As the F1 season approaches its summer break after a rapid-fire succession of three races in the last four weeks, the demeanour of the leading championship contenders is illuminating.

Lewis Hamilton, currently fourth, has had an interesting time since an awful British GP, with a number of stories about him partying with multiple women and a resultant fresh spat with his girlfriend, Nicole Scherzinger. Since an equally unfruitful German GP last week he's been hanging out with filming friends in Cannes, then with the boxing legends Muhammad Ali and Vladimir Klitschko at the V & A sporting dinner last Wednesday. And it seems that he has become a serial tweeter in this latest spell of adversity.

"This was me & my man Desmond Tutu. Just realised I didn't tweet it before," he advised in one tweet.

"Shout out to my boy chris breezy @chrisbrown, incredible talent! Listen to his music before races... helps me get in the zone," said another, while others advised a fan: "What is important, is you do what suits you & not what others expect," and "People are always scared of whats [sic] different, afraid of change. We are always growing & changing."

Meanwhile Sebastian Vettel, third, has been getting uncharacteristically tetchy and semantic. "I have a mouth and you have ears," he told reporters on Thursday while denying that he'd called Hamilton stupid for trying to unlap himself on the leaders in Germany. Yet what he actually said was: "That was not nice of him. I don't see the point why he's trying to race us. If he wants to go fast he can drop back, find a gap and go fast there. But it's a bit stupid to disturb the leaders." Herr splitting?

Vettel lost second place in Germany for illegally overtaking Jenson Button, was told that his team have to modify their engine maps here and has struggled all weekend with the handling, and now it has emerged that in Canada the FIA found a button within the Red Bull's cockpit that enabled the drivers to make changes to the ride height in a way that contravened the regulations laid down by the FIA.

The team denied using the facility between qualifying and the race, which would be illegal, but the endless battles over their interpretation of the rules are having an adverse effect.

Mark Webber, second overall to Alonso, won the British GP but was an also-ran in Germany and will start only 11th on the grid today. The amiable Aussie has been tight-lipped this weekend.

The calmest contender is the man who started the season in the worst car: Fernando Alonso at Ferrari.
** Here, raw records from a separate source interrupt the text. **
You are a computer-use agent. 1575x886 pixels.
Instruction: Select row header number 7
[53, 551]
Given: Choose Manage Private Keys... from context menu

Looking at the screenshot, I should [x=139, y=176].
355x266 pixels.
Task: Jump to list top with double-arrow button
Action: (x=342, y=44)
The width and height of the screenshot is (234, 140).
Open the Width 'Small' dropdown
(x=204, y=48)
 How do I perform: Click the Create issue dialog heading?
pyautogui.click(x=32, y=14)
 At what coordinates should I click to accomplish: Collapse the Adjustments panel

Holding a 34-point lead going into this race, the Spaniard has never driven better and has worked tirelessly on and off track to help Ferrari to massage their car into the only three-time winner.

But right now he's only sixth on the grid, and Hamilton is on pole; McLaren's 150th, his 22nd. Hamilton desperately needs a victory here, and nothing would signal better his intention to make sure that with nine races left the fight for the championship crown is a long way from over.